The University doesn’t care about you, they don’t care about me. That’s what I realized. They don’t care about us growing and exploring. That’s not efficient, it takes effort, costs money. All they care about is making money. So how do they optimize for that? They try and get students out in 4 years - or less -, into jobs right away - and not just any jobs, but jobs in a sector where you can make as much money as quickly as possible.
So how do they get a high volume of students out in 4 years or less? Let’s make it easier. All of it - easier. Make entrance requirements easier, classes easier, graduation requirements easier. We require everyone to take a public speaking class, so let’s put it online, let them just talk to a camera in their room - that’ll make it easier and cheaper. Is it still public speaking? Who cares! Students also seem to be struggling with coordinating teams and building software. Then let’s make the technical classes all theoretical. Boom! - barrier removed! Keep moving through the system. GO! GO! GO! Don’t stop! No questioning! Drink from the firehose and don’t look back!

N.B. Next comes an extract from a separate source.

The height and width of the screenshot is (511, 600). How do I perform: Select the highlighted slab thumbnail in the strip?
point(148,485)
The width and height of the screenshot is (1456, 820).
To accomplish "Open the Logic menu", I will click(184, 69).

How do they get us into these jobs so easily? They have meetings with prospective companies. They sell the companies the right to influence our curriculum. Companies need entry level hires to do XYZ specialized task, so suddenly XYZ task replaces ABC broader, less restricting topic on the curriculum.
Here is what someone in advising said when asked about certain degree requirements. I’ve run it through Google’s Bullsh*t Translator so that it’s easier to understand what he is really trying to say, “KPMG doesn’t want you to be more well-rounded - that’s too hard to codify - they don’t care that you studied Greco-Roman literature, they want you to study specific corporate structures out of context in such a brutally redundant and miserable fashion that you’ll want to punch your mom right in the face. That’s what KPMG is paying us for. Sorry. If you want someone to listen then head over to CAPS (Counseling and Psychological Services), don’t come here. Can I assist you with anything else today?”

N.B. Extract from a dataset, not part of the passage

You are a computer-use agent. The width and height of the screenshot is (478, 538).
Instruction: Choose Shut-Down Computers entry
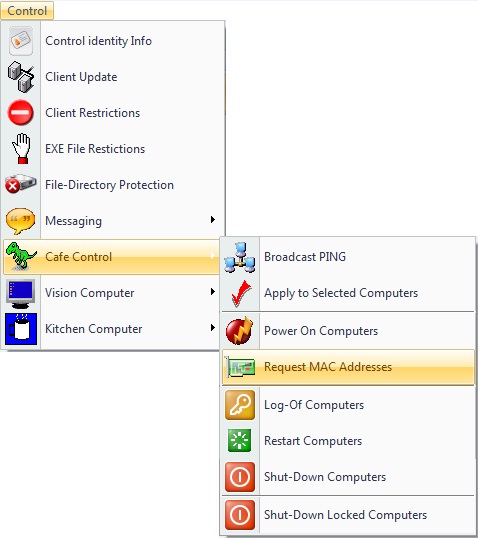[348, 477]
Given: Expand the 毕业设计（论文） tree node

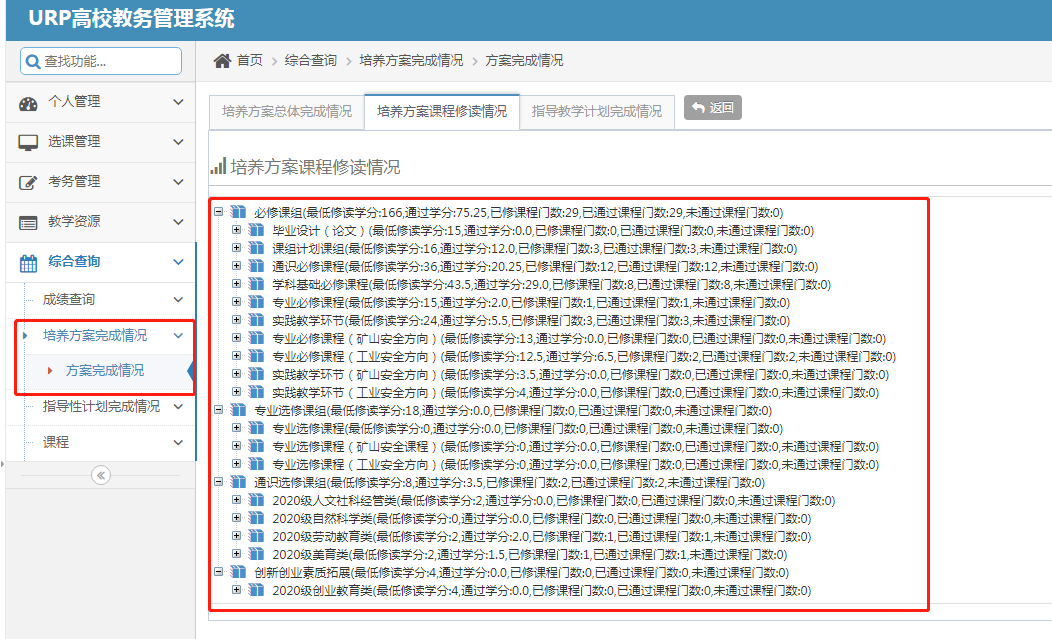Looking at the screenshot, I should 236,230.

Not only do they put these topics into the curriculum, they also tell students that making money, knowing Excel, and working at Booz-Allen is all that matters. Leveraging social pressures and exploiting people’s insecurities makes that task light work.

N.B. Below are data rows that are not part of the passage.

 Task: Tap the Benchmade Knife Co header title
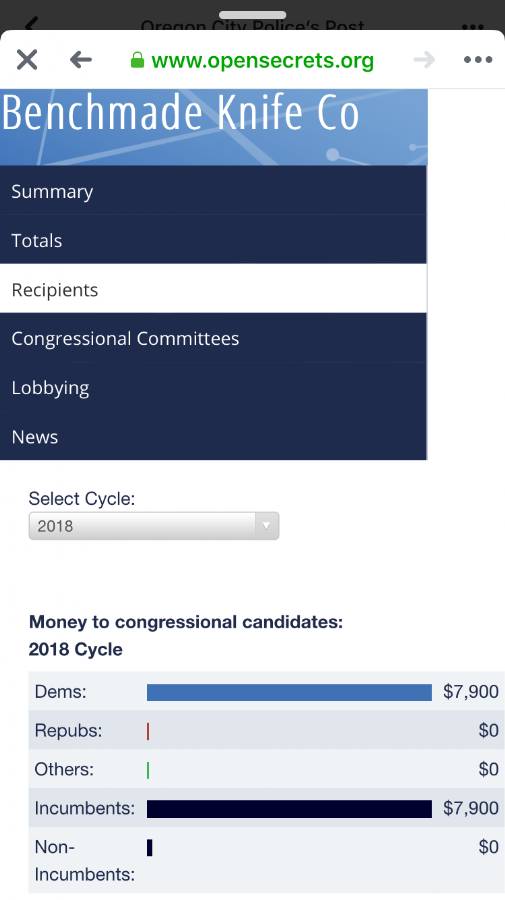tap(181, 112)
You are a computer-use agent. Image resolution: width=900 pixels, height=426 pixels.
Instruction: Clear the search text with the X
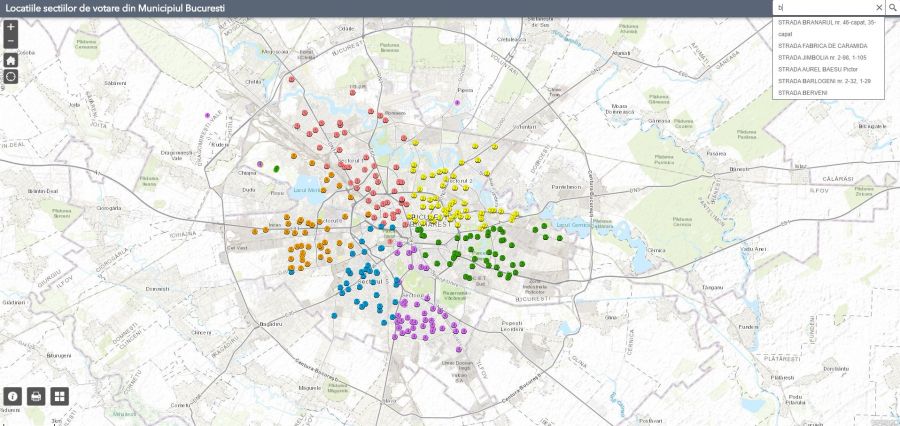tap(879, 8)
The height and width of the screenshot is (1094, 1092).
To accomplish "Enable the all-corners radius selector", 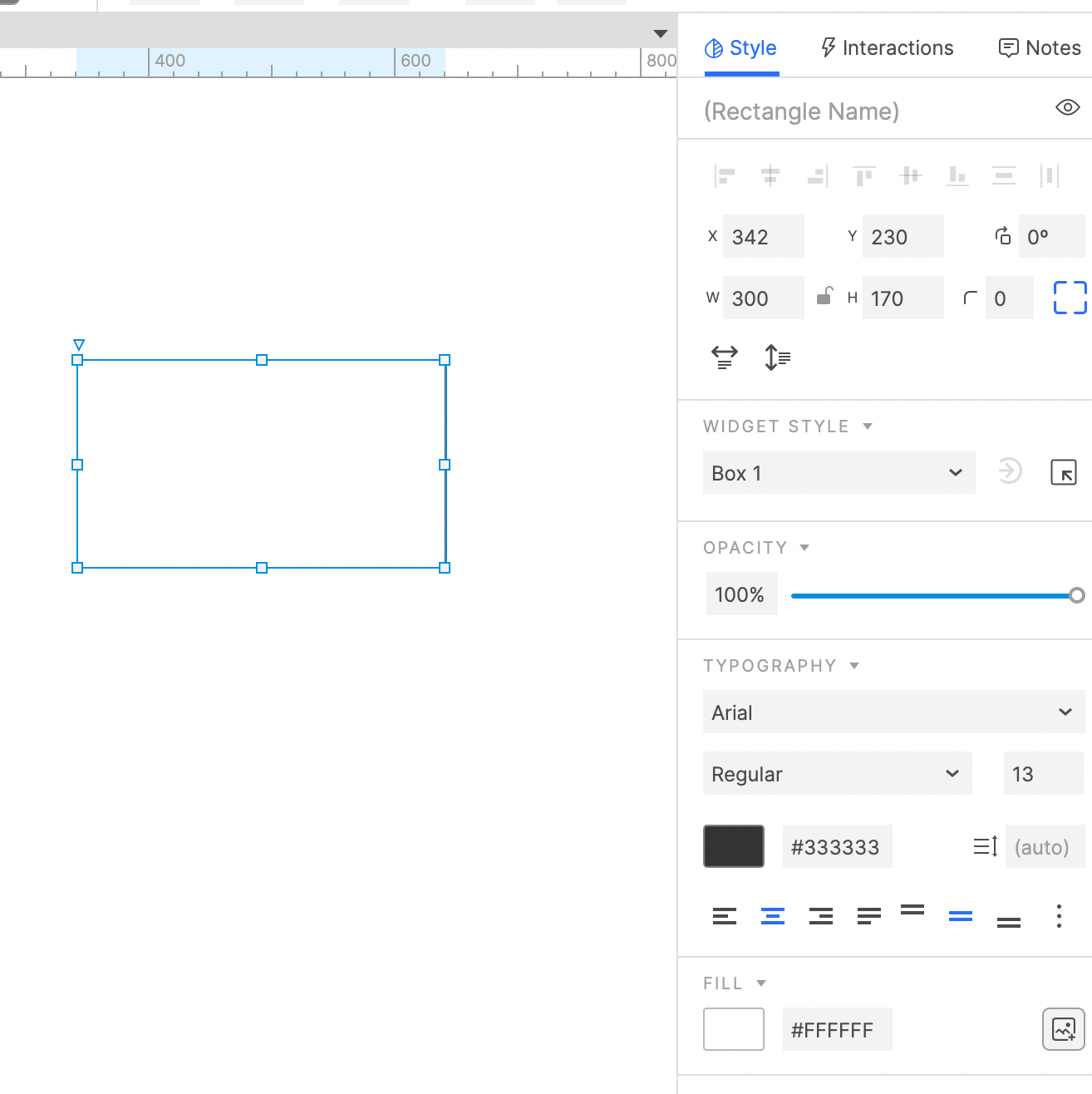I will coord(1071,298).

God forbid if you come knocking as a small company or a non-profit that wants to solve a real-world problem on a smaller, leaner budget. You can’t afford to eat at this table. Your best bet is to create an informal relationship with a student club and get to them before the school does. You can’t afford the career fairs, to have an untargeted email spammed out to the student body, or to hire students who are told that becoming rich is all that matters. You aren’t financially worth the University’s time. Maybe one day at these organizations a student will make $100,000. One day. Or they can start at $80,000 with Deloitte. The University will see a much faster return on their student if they take that consulting job. They are like a VC, they don’t care about you - the student -, they care about getting a return on their investment immediately. So why would they push for anything else?